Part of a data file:

"""

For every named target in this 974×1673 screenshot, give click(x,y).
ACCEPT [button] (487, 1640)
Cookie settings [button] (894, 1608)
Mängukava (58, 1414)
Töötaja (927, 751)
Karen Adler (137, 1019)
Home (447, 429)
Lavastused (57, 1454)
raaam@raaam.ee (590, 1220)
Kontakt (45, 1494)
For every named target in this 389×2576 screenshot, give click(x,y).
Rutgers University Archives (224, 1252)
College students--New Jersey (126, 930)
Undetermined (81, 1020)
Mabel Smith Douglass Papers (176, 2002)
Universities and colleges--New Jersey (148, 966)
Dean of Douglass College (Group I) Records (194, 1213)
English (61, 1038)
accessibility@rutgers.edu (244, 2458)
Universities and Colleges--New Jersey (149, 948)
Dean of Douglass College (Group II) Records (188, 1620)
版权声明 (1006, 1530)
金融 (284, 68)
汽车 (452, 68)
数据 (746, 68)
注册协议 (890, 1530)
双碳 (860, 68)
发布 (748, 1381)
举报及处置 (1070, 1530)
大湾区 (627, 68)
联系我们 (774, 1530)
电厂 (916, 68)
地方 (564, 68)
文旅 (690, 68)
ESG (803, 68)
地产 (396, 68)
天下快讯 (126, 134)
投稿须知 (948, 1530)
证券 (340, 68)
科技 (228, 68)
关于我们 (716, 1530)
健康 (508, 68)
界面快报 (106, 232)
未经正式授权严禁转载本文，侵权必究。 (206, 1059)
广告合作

"""

WHAT IS NEEDED: Rewrite all of the rows above, swapping "Douglass College" for "Douglass Residential College" wherever it occurs and leaving everything else unchanged.

THE RESPONSE:
For every named target in this 974×1673 screenshot, give click(x,y).
ACCEPT [button] (487, 1640)
Cookie settings [button] (894, 1608)
Mängukava (58, 1414)
Töötaja (927, 751)
Karen Adler (137, 1019)
Home (447, 429)
Lavastused (57, 1454)
raaam@raaam.ee (590, 1220)
Kontakt (45, 1494)
For every named target in this 389×2576 screenshot, give click(x,y).
Rutgers University Archives (224, 1252)
College students--New Jersey (126, 930)
Undetermined (81, 1020)
Mabel Smith Douglass Papers (176, 2002)
Universities and colleges--New Jersey (148, 966)
Dean of Douglass Residential College (Group I) Records (194, 1213)
English (61, 1038)
accessibility@rutgers.edu (244, 2458)
Universities and Colleges--New Jersey (149, 948)
Dean of Douglass Residential College (Group II) Records (188, 1620)
版权声明 (1006, 1530)
金融 (284, 68)
汽车 (452, 68)
数据 (746, 68)
注册协议 (890, 1530)
双碳 (860, 68)
发布 (748, 1381)
举报及处置 (1070, 1530)
大湾区 (627, 68)
联系我们 (774, 1530)
电厂 (916, 68)
地方 (564, 68)
文旅 (690, 68)
ESG (803, 68)
地产 (396, 68)
天下快讯 (126, 134)
投稿须知 (948, 1530)
证券 (340, 68)
科技 (228, 68)
关于我们 (716, 1530)
健康 (508, 68)
界面快报 (106, 232)
未经正式授权严禁转载本文，侵权必究。 (206, 1059)
广告合作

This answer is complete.